There are competitors in all sectors, and because they are so big and successful, every move that these companies make tends to be scrutinised and pulled apart in detail. If they make a mistake, or are seen to be treating anyone unfairly, everyone gets to know about it.
However, by and large, all of these companies are doing a decent job. If you are in the channel, you might not feel that good about Dell’s success. But remember, it is only a PC manufacturer. Dell doesn’t deliver complete solutions to end-users, and lots of resellers already resell Dell products anyway. Yes, even Dell is finding that it needs the channel.
This level of dependency such companies have on the channel is growing all the time. The UK has almost four million small businesses, and they have stepped up their use of technology. This is increasing the strain on the IT industry, which is already highly competitive and working on wafer-thin margins.
Channel players will generate their income from the delivery of services and from the initial and recurring commission fees they receive on the products and online services that customers buy, not from straight margins on products. Their turnovers will be lower, but their profits will be higher.
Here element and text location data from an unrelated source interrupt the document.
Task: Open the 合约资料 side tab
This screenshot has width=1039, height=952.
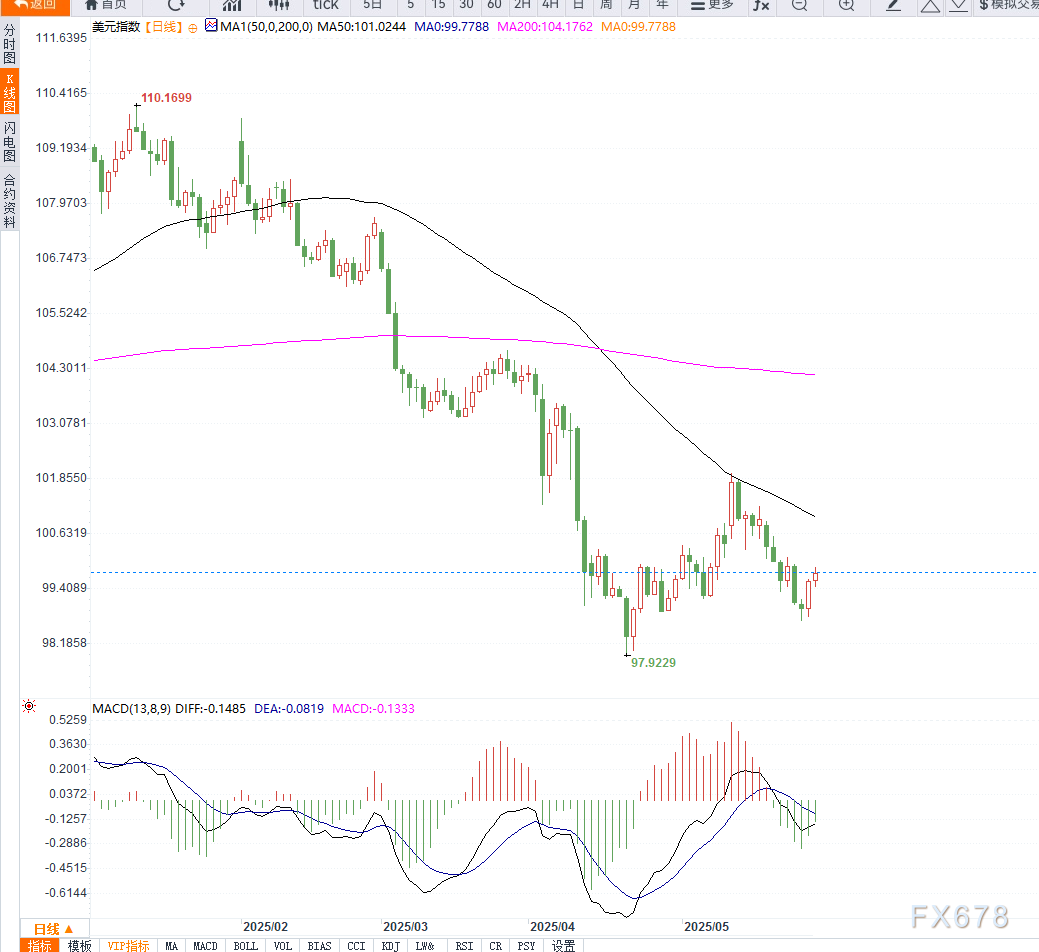Action: [9, 201]
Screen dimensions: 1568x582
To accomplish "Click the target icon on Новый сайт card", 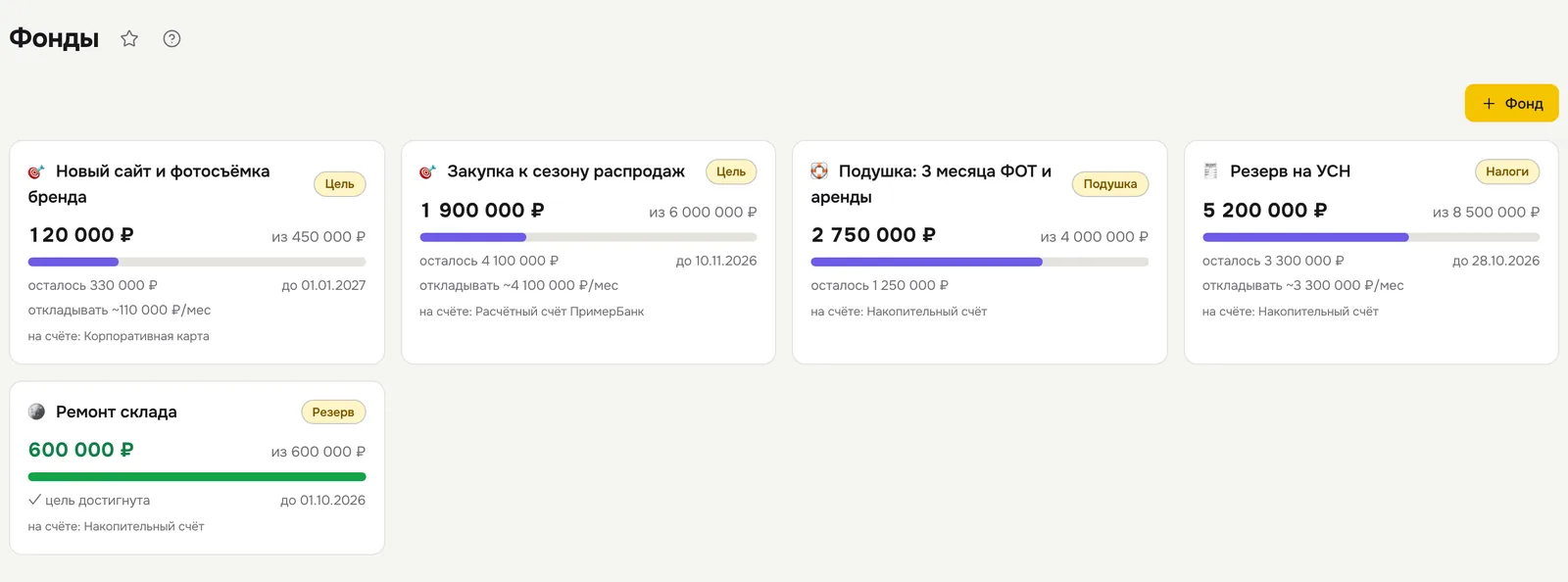I will tap(36, 171).
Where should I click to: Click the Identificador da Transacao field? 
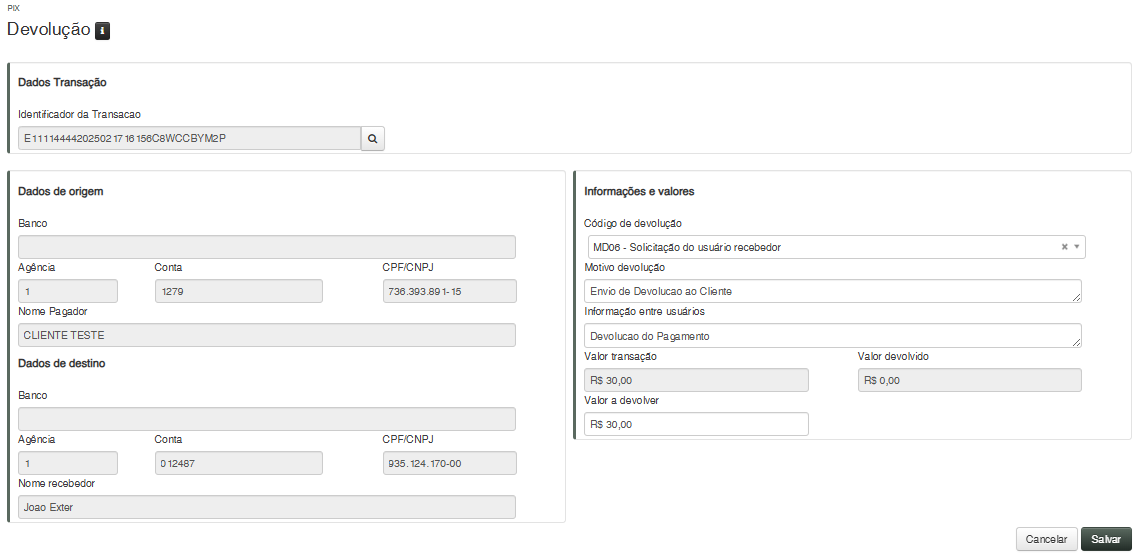189,138
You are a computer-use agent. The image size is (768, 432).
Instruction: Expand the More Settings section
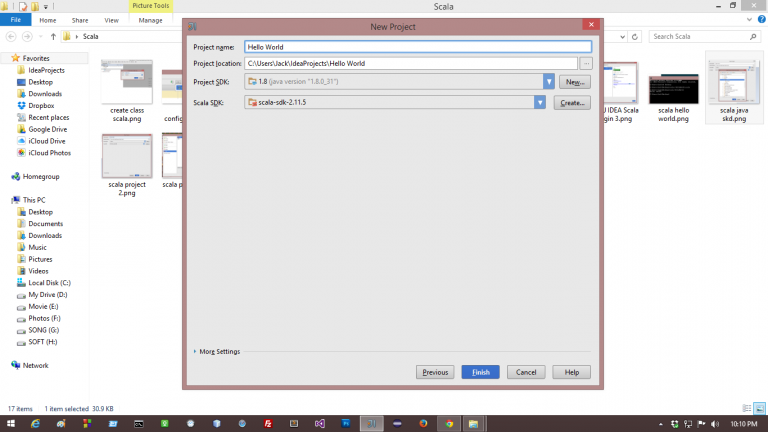pyautogui.click(x=217, y=351)
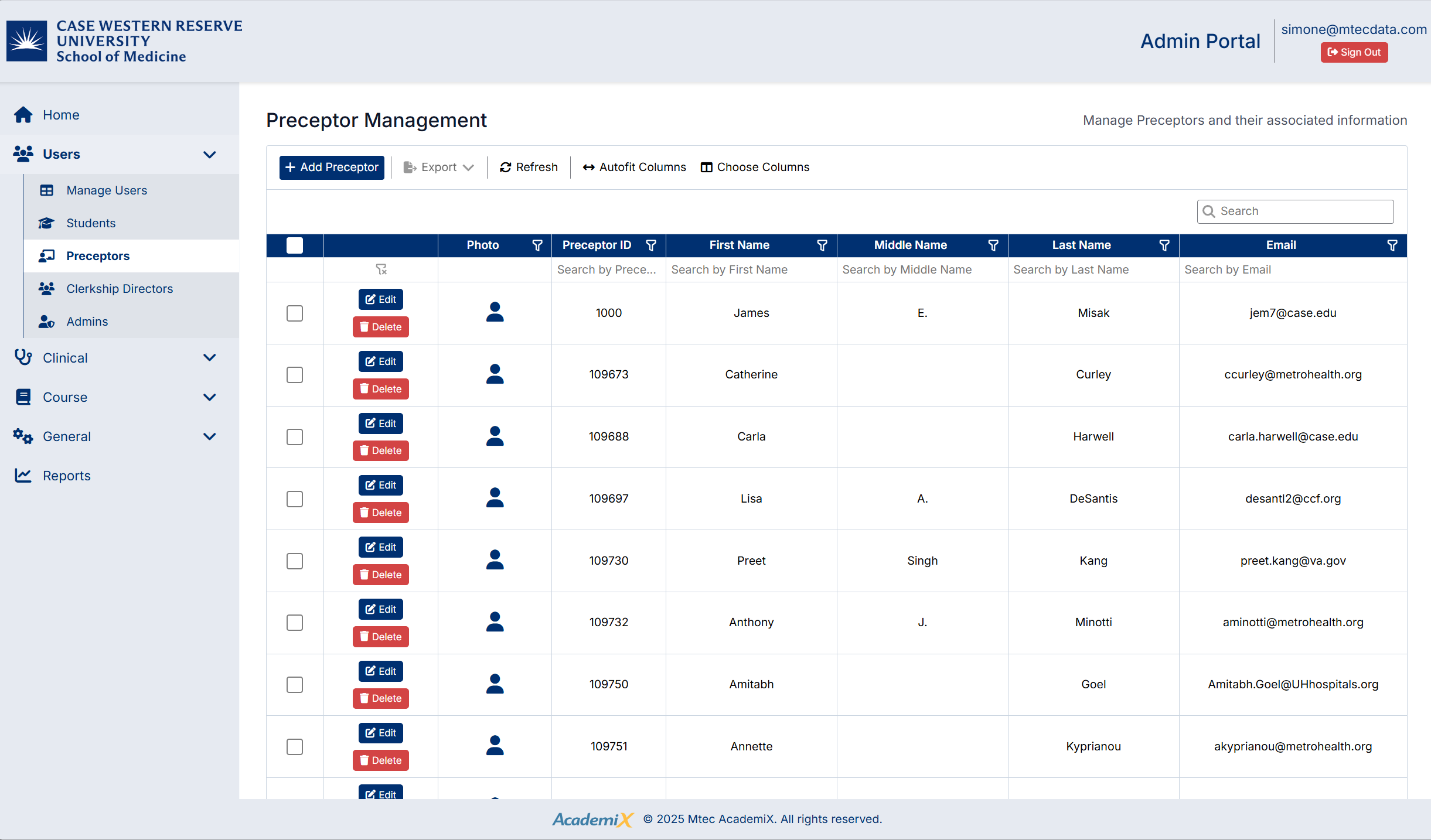Click the filter icon in Photo column header

click(x=537, y=245)
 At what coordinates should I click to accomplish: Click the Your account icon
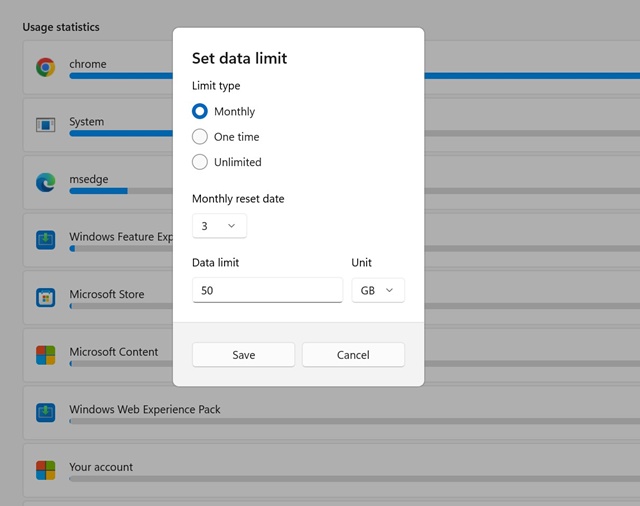click(x=45, y=470)
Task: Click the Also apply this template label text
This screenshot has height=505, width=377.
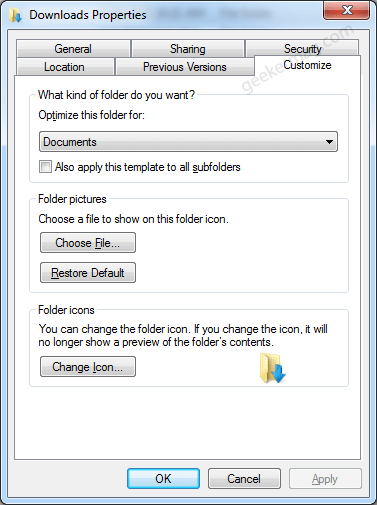Action: tap(148, 167)
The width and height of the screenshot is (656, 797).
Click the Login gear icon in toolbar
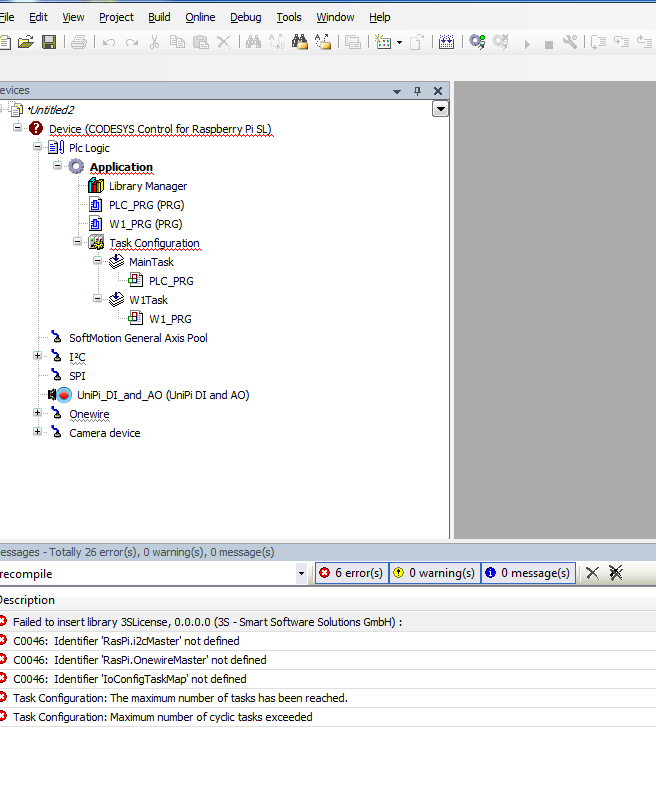[x=477, y=42]
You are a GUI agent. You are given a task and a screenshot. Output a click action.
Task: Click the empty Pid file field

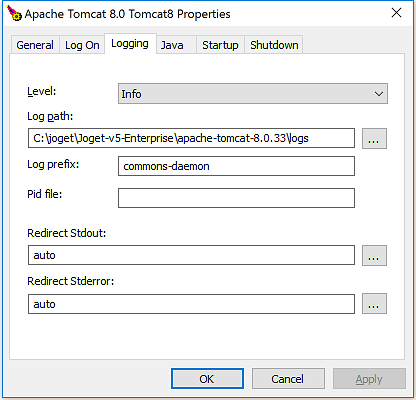236,198
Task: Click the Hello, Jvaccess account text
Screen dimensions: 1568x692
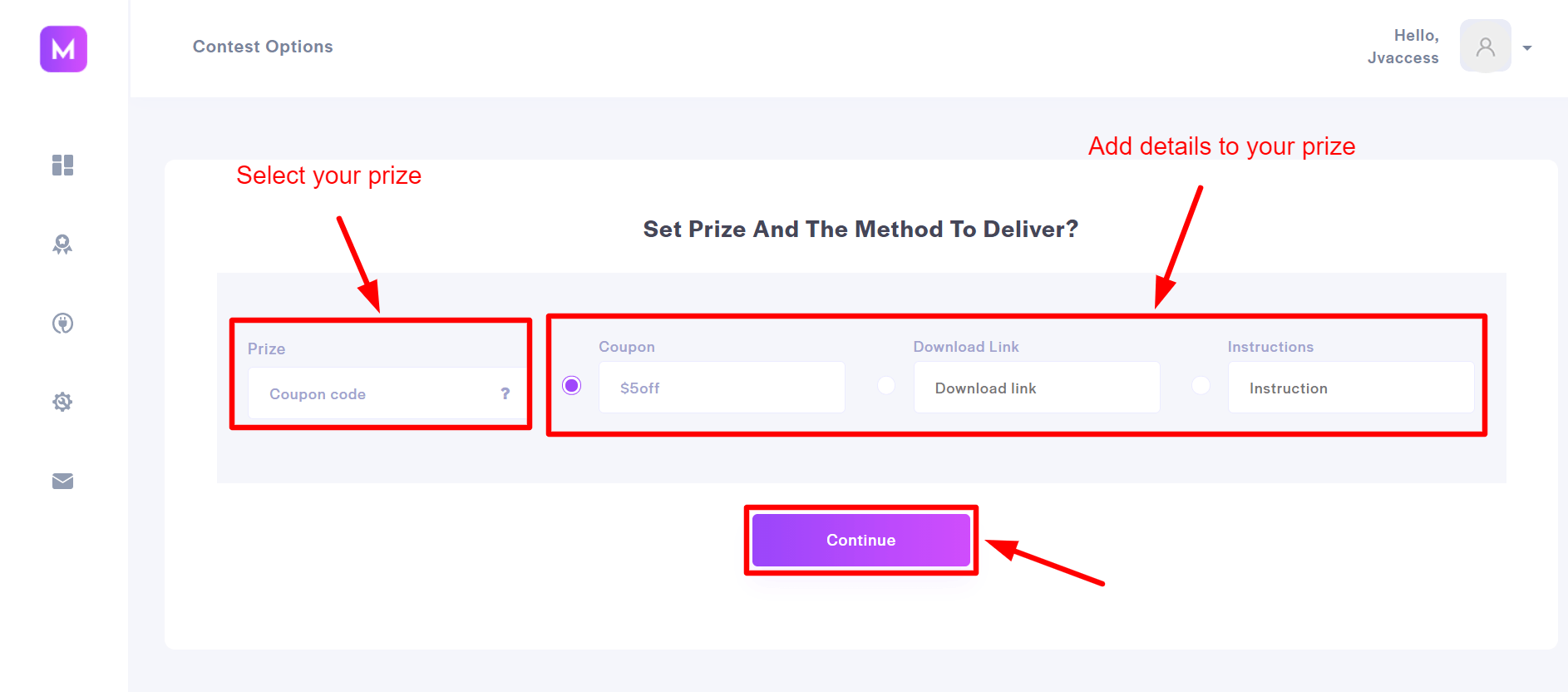Action: point(1403,47)
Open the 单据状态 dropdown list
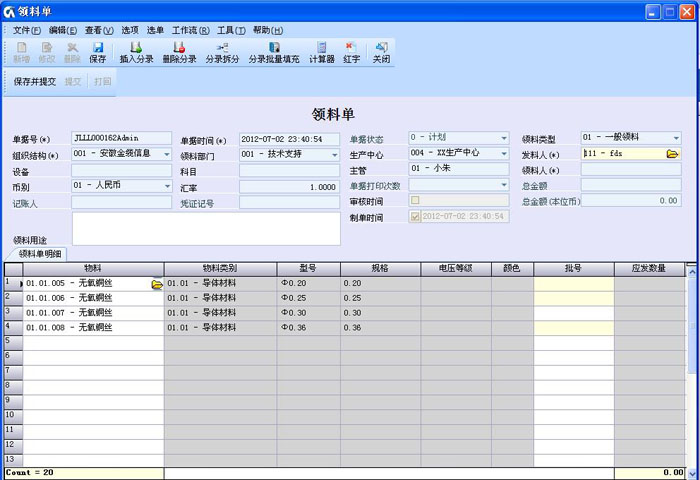This screenshot has height=480, width=700. 504,138
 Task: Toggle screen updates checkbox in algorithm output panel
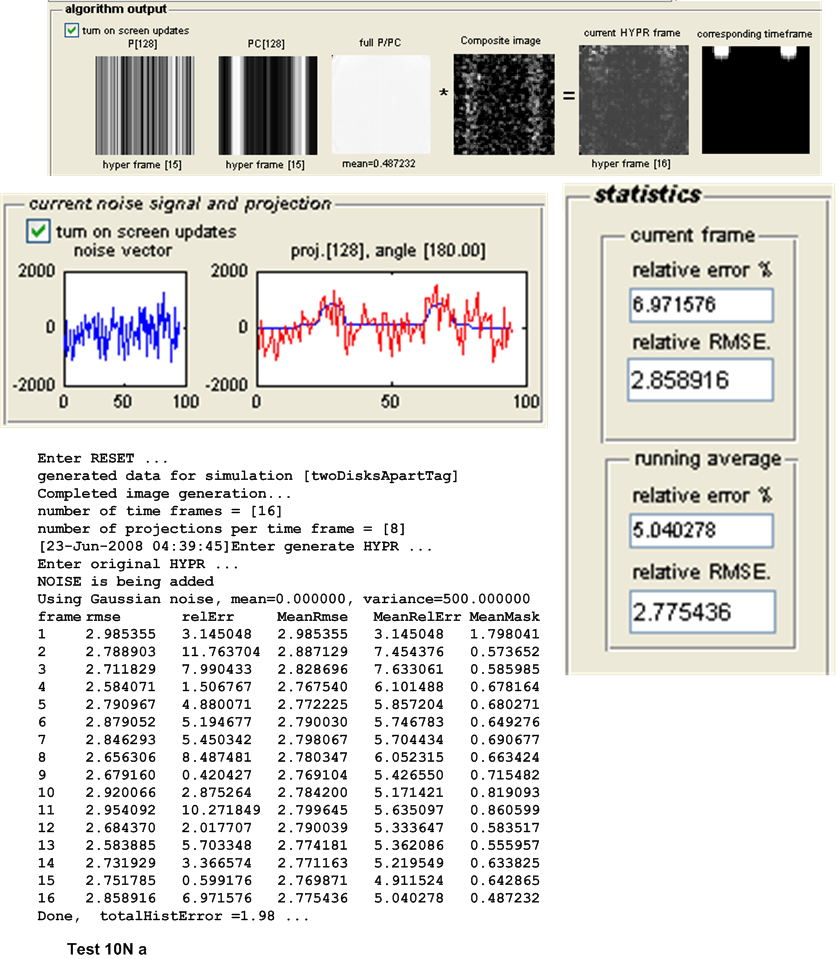click(x=71, y=30)
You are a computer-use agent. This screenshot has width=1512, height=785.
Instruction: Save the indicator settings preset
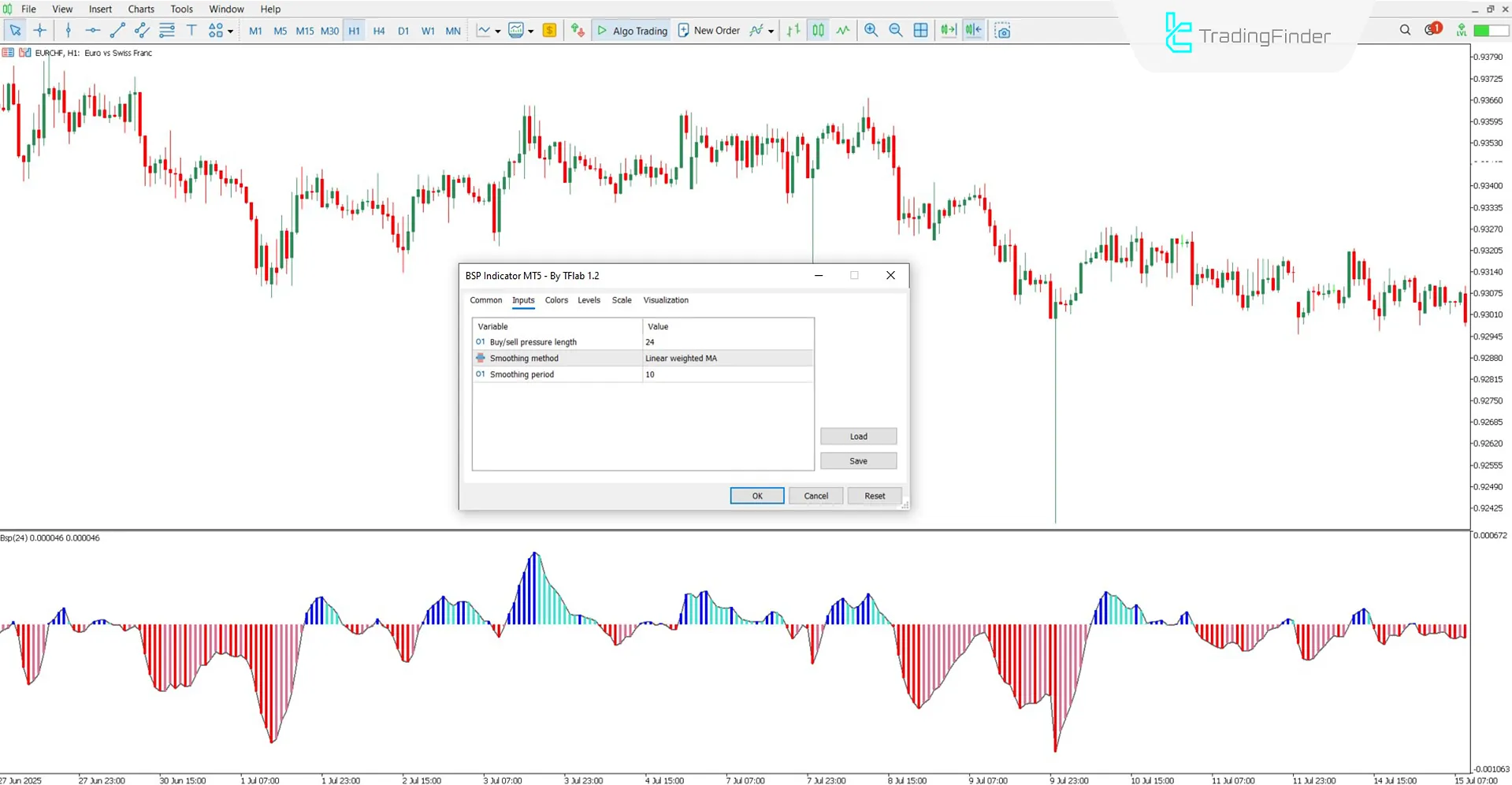tap(858, 460)
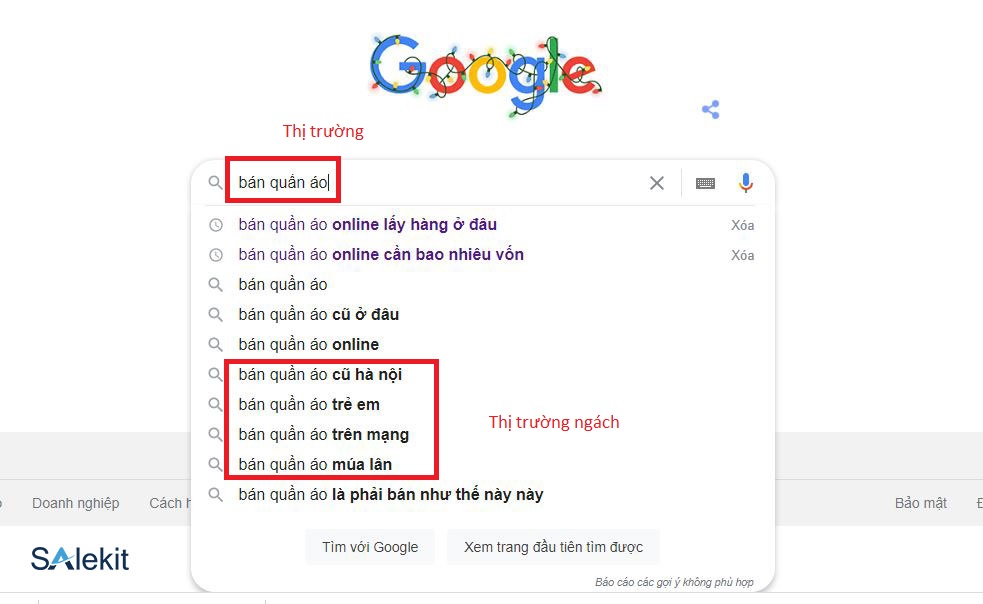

Distributors, sub-distributors and local resellers will provide the supporting infrastructure to ensure that end-users can get hold of the products and services they need. Without them, vendors simply will not be able to function as profitable entities.
But crucially, these changes will also lower the barriers for entry. Just as the Ofcom code of conduct stipulates that ISPs must make it as easy as possible for
customers to switch from one service to another, end-users will expect to be able to switch from one VoIP service to another, and from one data backup or managed security service to another.
Likewise, if channel partners decide that a particular vendor’s service is no longer reliable, or does not deliver the desired performance, they will be able to switch their allegiance at any time. And end-users who continue to depend on their local supplier or retailer for support and service will go with these partners.
John Carter is managing director of DMSL.